Security in the coastal capital has improved greatly since Al-Shaba’ab fled the city after an African Union and Somalian government military offensive in August 2011. Now its rubble-strewn streets are choked with traffic and constructions sites point to a new confidence as Somalians return from abroad and invest in their homeland.

But the threat persists from Al-Shaba’ab, which still controls much of the countryside.

“We carried out a superb intense mission in Mogadishu today. We killed 26 people. including soldiers and court staff,” said Al-Shaba’ab spokesman Sheikh Ali Mohamud Rage.

“We assigned five special mujahideen for the court—four of them entered and killed the people inside. The other mujahid, with his car bomb, exploded when government soldiers gathered at the gate.”

Al Shabaab routinely inflates the number of people it kills.

Security forces managed to rescue the Supreme Court chairman and other officials, some of whom climbed out of buildings using ladders.

“The supreme court chairman and other judges have now safely arrived at the mayor’s office through another door.
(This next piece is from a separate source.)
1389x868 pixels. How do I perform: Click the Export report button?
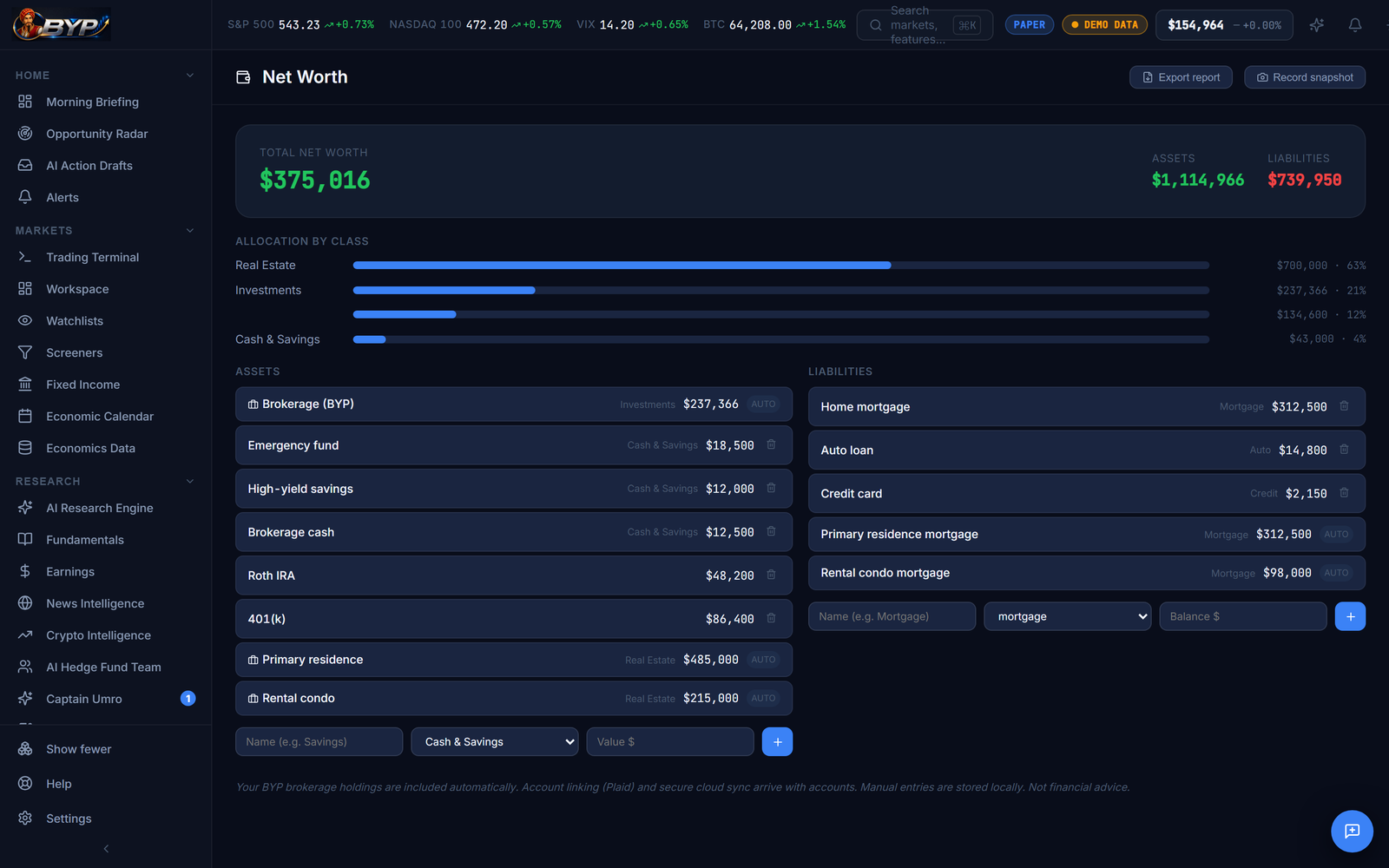pyautogui.click(x=1181, y=77)
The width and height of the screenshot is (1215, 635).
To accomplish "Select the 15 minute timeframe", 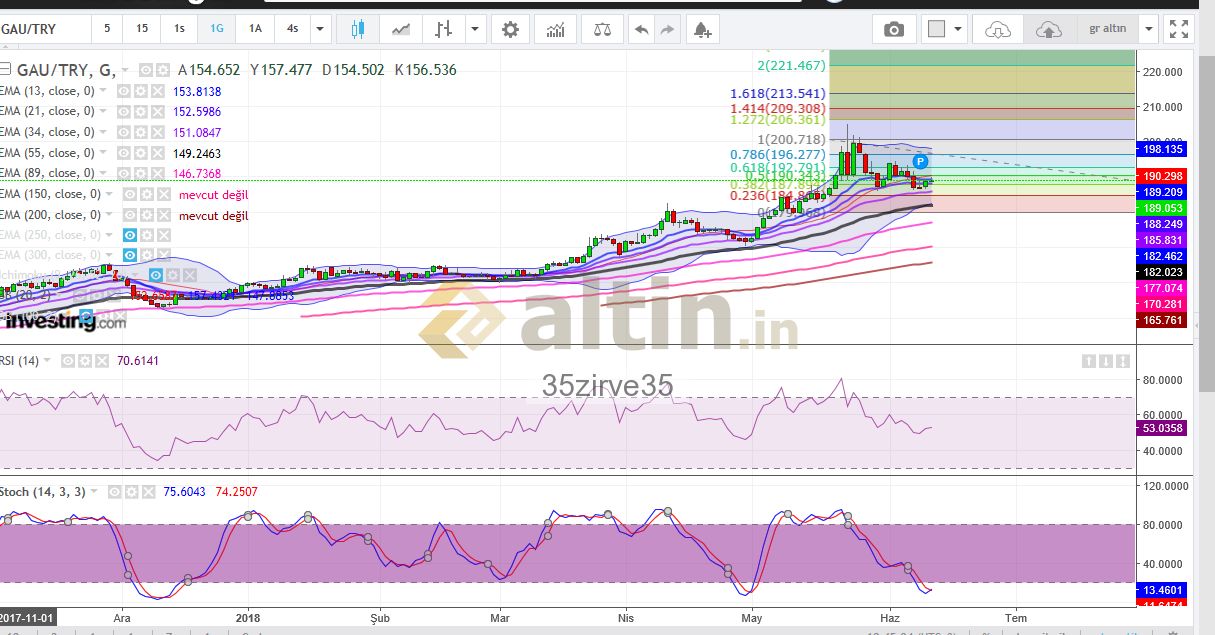I will [142, 29].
Many ladders have also been placed on the walls and some staff and civilians and have managed to escape using the ladders,” Sabdow said.

Later, a car bomb exploded at a building housing Somalian intelligence along the road to the airport as Turkish and African Union vehicles were passing, police and witnesses said. Government forces then opened fire and blocked the road.

“The car bomb exploded near the gate of a building housing the Somalian security. African Union and Turkish cars were also passing there. We are still investigating the target and casualties,” Qadar Ali, a police officer, told Reuters.

Witnesses said three people were killed in the blast.

“I saw three dead people including a man, a woman and a child. The ruined car bomb is in the middle of the road,” witness Hussein Bile told Reuters.

A Turkish official who spoke on condition of anonymity said one of its Red Crescent vehicles was passing at the time of the explosion. A Somalian driver was killed and three Turkish passengers were wounded, the official said.

Britain warned on April 5 it believed “terrorists are in the final stages of planning attacks in Mogadishu.”
In control of much of the capital, Mogadishu, between 2009 and 2011, Al-Shaba’ab has been forced out of most major cities in central and southern Somalia by African Union peacekeepers.

But the hardline Islamist group has hit back with a series of bomb attacks. In early April, a bomb went off outside the headquarters of Somalia’s biggest bank, Dahabshiil’s, wounding at least two people hours after Al-Shaba’ab ordered the company to cease operations in areas under its control.

“Somalia is moving, and will keep moving, forward and will not be prevented from achieving the ultimate noble goal, a peaceful and stable Somalia, by a few desperate terrorists,” President Hassan Sheikh Mohamud said in a statement.

Last month, Al-Shaba’ab claimed responsibility for suicide car bomb targeting a senior Somalian security official, which killed at least 10 people in central Mogadishu. The security official survived the attack, the city’s deadliest this year.